Segment Start: Exercise input
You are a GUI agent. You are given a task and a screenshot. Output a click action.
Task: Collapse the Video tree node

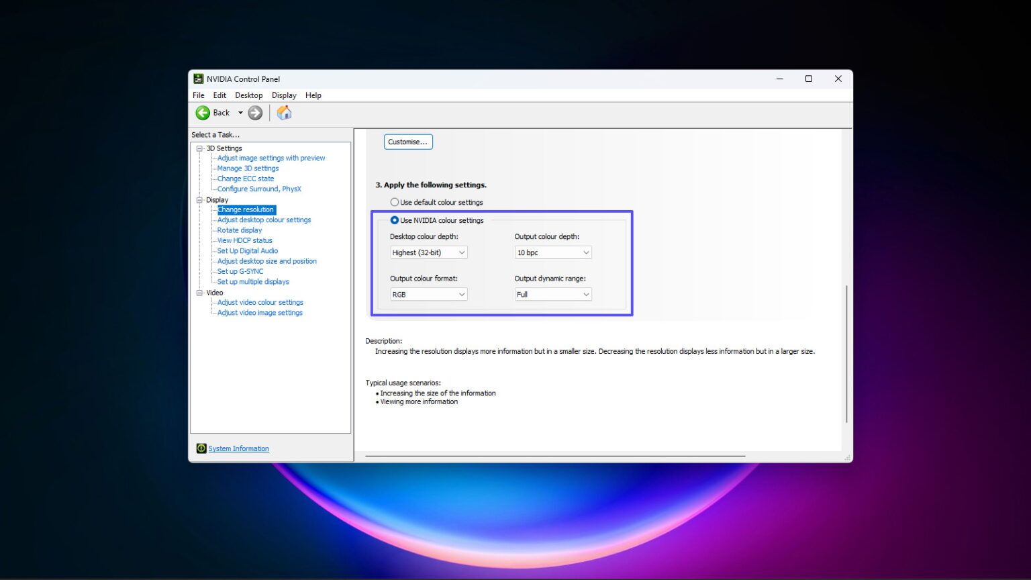click(x=199, y=293)
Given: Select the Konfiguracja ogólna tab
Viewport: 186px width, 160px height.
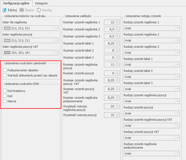Looking at the screenshot, I should tap(16, 3).
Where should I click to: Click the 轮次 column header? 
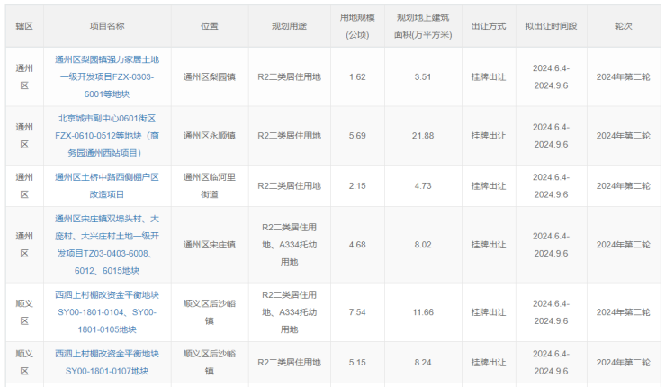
Segment End: Exercise input
Requirement:
Leaving out the pictures, return exactly the lines from the one that contains "Task: Collapse the Video tree node" through the last line of the records above, inclusive.

Written solution:
Task: Collapse the Video tree node

click(x=199, y=293)
Given: Select the Konfiguracja ogólna tab
Viewport: 186px width, 160px height.
Looking at the screenshot, I should tap(16, 3).
Where should I click to: Click the 轮次 column header? 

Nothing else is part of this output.